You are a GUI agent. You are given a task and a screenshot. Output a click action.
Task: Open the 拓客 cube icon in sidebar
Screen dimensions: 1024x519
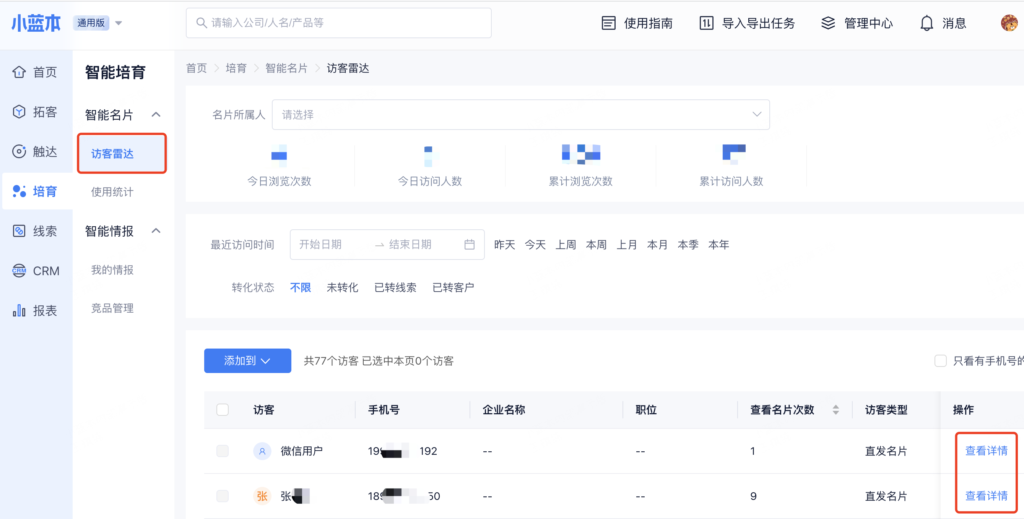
* * *
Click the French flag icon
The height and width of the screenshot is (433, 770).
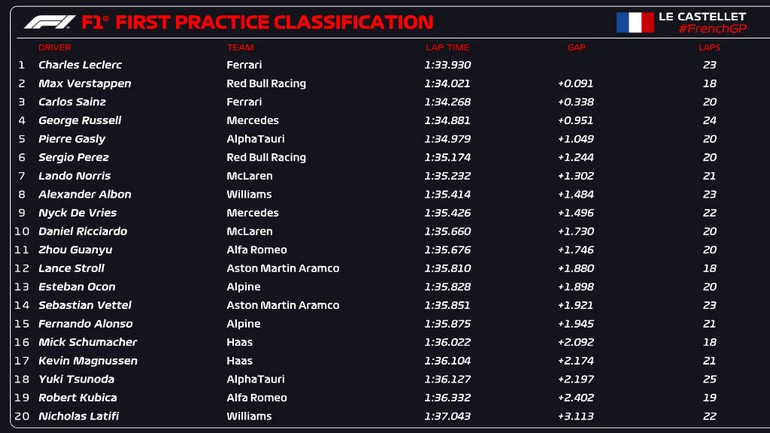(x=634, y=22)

* DIRECTIONS FOR THIS TASK *
Find the string "icon" in the entries above. Copy each line where it occurs.

* REPLY *
Task: Open the 拓客 cube icon in sidebar
Click the French flag icon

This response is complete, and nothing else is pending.